━━━━━ Information supplied

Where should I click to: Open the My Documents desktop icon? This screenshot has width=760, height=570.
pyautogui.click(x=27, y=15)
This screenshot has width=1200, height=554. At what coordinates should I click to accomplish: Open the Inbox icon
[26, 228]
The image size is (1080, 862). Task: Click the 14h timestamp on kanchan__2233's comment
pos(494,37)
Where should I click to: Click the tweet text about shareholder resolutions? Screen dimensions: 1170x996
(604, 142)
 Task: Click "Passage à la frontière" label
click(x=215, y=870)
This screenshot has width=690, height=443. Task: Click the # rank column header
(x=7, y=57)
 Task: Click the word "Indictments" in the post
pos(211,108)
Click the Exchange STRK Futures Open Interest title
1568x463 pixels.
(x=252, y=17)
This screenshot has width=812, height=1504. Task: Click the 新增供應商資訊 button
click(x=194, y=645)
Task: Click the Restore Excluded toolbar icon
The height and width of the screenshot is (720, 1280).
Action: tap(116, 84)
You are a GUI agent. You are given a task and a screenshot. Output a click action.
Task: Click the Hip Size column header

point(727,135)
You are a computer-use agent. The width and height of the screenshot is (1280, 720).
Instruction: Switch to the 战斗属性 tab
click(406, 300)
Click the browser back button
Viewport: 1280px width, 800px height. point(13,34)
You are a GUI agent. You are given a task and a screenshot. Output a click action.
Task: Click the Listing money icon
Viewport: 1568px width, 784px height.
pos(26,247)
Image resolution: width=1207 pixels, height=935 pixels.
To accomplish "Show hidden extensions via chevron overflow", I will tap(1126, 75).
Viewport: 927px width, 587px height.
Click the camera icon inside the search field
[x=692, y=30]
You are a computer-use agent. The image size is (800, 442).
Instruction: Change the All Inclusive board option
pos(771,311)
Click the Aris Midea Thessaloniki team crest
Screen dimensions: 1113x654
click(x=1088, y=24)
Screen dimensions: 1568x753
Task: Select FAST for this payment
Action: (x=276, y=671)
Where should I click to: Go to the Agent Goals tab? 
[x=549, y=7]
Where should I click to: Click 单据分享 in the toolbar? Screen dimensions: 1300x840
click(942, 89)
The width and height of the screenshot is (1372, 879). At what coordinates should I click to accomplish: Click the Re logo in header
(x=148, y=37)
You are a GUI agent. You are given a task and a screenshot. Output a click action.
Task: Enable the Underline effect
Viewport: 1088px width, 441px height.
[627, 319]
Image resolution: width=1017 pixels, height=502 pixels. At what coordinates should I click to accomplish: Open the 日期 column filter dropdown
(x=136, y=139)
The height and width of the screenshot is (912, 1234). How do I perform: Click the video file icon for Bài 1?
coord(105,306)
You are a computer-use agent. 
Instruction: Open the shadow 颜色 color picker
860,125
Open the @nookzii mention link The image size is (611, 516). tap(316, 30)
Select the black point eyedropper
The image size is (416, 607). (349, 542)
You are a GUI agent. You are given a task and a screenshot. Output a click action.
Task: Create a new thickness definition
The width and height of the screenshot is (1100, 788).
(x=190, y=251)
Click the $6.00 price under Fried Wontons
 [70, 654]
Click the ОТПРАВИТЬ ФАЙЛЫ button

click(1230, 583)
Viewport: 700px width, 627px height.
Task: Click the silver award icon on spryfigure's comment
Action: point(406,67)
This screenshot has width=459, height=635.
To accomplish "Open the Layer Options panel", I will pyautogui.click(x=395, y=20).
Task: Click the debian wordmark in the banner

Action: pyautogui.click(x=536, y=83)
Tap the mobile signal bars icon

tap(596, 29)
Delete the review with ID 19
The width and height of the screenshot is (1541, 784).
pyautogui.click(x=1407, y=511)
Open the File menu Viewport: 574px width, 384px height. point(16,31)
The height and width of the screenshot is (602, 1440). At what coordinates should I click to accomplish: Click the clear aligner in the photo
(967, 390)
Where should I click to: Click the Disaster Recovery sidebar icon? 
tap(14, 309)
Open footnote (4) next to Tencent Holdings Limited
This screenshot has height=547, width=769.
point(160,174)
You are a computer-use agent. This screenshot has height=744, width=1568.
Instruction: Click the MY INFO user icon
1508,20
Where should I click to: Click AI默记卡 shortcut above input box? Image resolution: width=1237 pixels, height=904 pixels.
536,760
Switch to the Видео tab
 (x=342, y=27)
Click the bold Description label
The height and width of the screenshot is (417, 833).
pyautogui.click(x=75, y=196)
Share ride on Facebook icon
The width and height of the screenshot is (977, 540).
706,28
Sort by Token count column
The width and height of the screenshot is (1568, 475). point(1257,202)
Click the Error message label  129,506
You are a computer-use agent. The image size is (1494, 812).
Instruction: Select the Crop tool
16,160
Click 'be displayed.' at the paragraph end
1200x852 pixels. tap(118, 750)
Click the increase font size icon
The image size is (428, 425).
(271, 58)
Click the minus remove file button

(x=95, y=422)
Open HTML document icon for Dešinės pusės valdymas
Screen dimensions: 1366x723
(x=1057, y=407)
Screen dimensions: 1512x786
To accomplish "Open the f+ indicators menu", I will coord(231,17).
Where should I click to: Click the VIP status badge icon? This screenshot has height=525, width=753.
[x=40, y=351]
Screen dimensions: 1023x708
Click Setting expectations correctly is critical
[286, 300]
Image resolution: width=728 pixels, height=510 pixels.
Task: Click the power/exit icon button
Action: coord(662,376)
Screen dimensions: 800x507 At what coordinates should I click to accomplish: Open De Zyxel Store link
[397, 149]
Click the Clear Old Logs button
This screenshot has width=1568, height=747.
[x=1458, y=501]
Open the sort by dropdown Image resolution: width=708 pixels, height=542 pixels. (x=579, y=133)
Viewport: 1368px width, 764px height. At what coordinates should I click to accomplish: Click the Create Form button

━━━━━━━━━━

What you will do
None of the records may be omitted; each is to be printed exactly.

Task result
Where should I click to: Open the My Documents desktop icon? This screenshot has width=760, height=570.
pyautogui.click(x=27, y=15)
This screenshot has width=1200, height=554. At what coordinates should I click to accomplish: Open the Inbox icon
[26, 228]
The image size is (1080, 862). Task: Click the 14h timestamp on kanchan__2233's comment
pos(494,37)
Where should I click to: Click the tweet text about shareholder resolutions? Screen dimensions: 1170x996
(604, 142)
 Task: Click "Passage à la frontière" label
click(x=215, y=870)
This screenshot has width=690, height=443. Task: Click the # rank column header
(x=7, y=57)
 Task: Click the word "Indictments" in the post
pos(211,108)
Click the Exchange STRK Futures Open Interest title
1568x463 pixels.
(x=252, y=17)
This screenshot has width=812, height=1504. Task: Click the 新增供應商資訊 button
click(x=194, y=645)
Task: Click the Restore Excluded toolbar icon
The height and width of the screenshot is (720, 1280).
Action: tap(116, 84)
You are a GUI agent. You are given a task and a screenshot. Output a click action.
Task: Click the Hip Size column header

point(727,135)
You are a computer-use agent. The width and height of the screenshot is (1280, 720).
Instruction: Switch to the 战斗属性 tab
click(406, 300)
Click the browser back button
Viewport: 1280px width, 800px height. point(13,34)
You are a GUI agent. You are given a task and a screenshot. Output a click action.
Task: Click the Listing money icon
Viewport: 1568px width, 784px height.
pos(26,247)
Image resolution: width=1207 pixels, height=935 pixels.
To accomplish "Show hidden extensions via chevron overflow", I will tap(1126, 75).
Viewport: 927px width, 587px height.
Click the camera icon inside the search field
[x=692, y=30]
You are a computer-use agent. The image size is (800, 442).
Instruction: Change the All Inclusive board option
pos(771,311)
Click the Aris Midea Thessaloniki team crest
Screen dimensions: 1113x654
click(x=1088, y=24)
Screen dimensions: 1568x753
Task: Select FAST for this payment
Action: (x=276, y=671)
Where should I click to: Go to the Agent Goals tab? 
[x=549, y=7]
Where should I click to: Click 单据分享 in the toolbar? Screen dimensions: 1300x840
click(942, 89)
The width and height of the screenshot is (1372, 879). At what coordinates should I click to accomplish: Click the Re logo in header
(x=148, y=37)
You are a GUI agent. You are given a task and a screenshot. Output a click action.
Task: Enable the Underline effect
Viewport: 1088px width, 441px height.
[627, 319]
Image resolution: width=1017 pixels, height=502 pixels. At what coordinates should I click to accomplish: Open the 日期 column filter dropdown
(x=136, y=139)
The height and width of the screenshot is (912, 1234). How do I perform: Click the video file icon for Bài 1?
coord(105,306)
You are a computer-use agent. 
Instruction: Open the shadow 颜色 color picker
860,125
Open the @nookzii mention link The image size is (611, 516). tap(316, 30)
Select the black point eyedropper
The image size is (416, 607). (349, 542)
You are a GUI agent. You are given a task and a screenshot. Output a click action.
Task: Create a new thickness definition
The width and height of the screenshot is (1100, 788).
(x=190, y=251)
Click the $6.00 price under Fried Wontons
 [70, 654]
Click the ОТПРАВИТЬ ФАЙЛЫ button

click(1230, 583)
Viewport: 700px width, 627px height.
Task: Click the silver award icon on spryfigure's comment
Action: point(406,67)
This screenshot has width=459, height=635.
To accomplish "Open the Layer Options panel", I will pyautogui.click(x=395, y=20).
Task: Click the debian wordmark in the banner

Action: pyautogui.click(x=536, y=83)
Tap the mobile signal bars icon

tap(596, 29)
Delete the review with ID 19
The width and height of the screenshot is (1541, 784).
pyautogui.click(x=1407, y=511)
Open the File menu Viewport: 574px width, 384px height. point(16,31)
The height and width of the screenshot is (602, 1440). At what coordinates should I click to accomplish: Click the clear aligner in the photo
(967, 390)
Where should I click to: Click the Disaster Recovery sidebar icon? 
tap(14, 309)
Open footnote (4) next to Tencent Holdings Limited
This screenshot has height=547, width=769.
point(160,174)
You are a computer-use agent. This screenshot has height=744, width=1568.
Instruction: Click the MY INFO user icon
1508,20
Where should I click to: Click AI默记卡 shortcut above input box? Image resolution: width=1237 pixels, height=904 pixels.
536,760
Switch to the Видео tab
 (x=342, y=27)
Click the bold Description label
The height and width of the screenshot is (417, 833).
pyautogui.click(x=75, y=196)
Share ride on Facebook icon
The width and height of the screenshot is (977, 540).
706,28
Sort by Token count column
The width and height of the screenshot is (1568, 475). point(1257,202)
Click the Error message label  129,506
You are a computer-use agent. The image size is (1494, 812).
Instruction: Select the Crop tool
16,160
Click 'be displayed.' at the paragraph end
1200x852 pixels. tap(118, 750)
Click the increase font size icon
The image size is (428, 425).
(271, 58)
Click the minus remove file button

(x=95, y=422)
Open HTML document icon for Dešinės pusės valdymas
Screen dimensions: 1366x723
(x=1057, y=407)
Screen dimensions: 1512x786
To accomplish "Open the f+ indicators menu", I will coord(231,17).
Where should I click to: Click the VIP status badge icon? This screenshot has height=525, width=753.
[x=40, y=351]
Screen dimensions: 1023x708
Click Setting expectations correctly is critical
[286, 300]
Image resolution: width=728 pixels, height=510 pixels.
Task: Click the power/exit icon button
Action: coord(662,376)
Screen dimensions: 800x507 At what coordinates should I click to accomplish: Open De Zyxel Store link
[397, 149]
Click the Clear Old Logs button
This screenshot has width=1568, height=747.
[x=1458, y=501]
Open the sort by dropdown Image resolution: width=708 pixels, height=542 pixels. (x=579, y=133)
Viewport: 1368px width, 764px height. At what coordinates should I click to accomplish: Click the Create Form button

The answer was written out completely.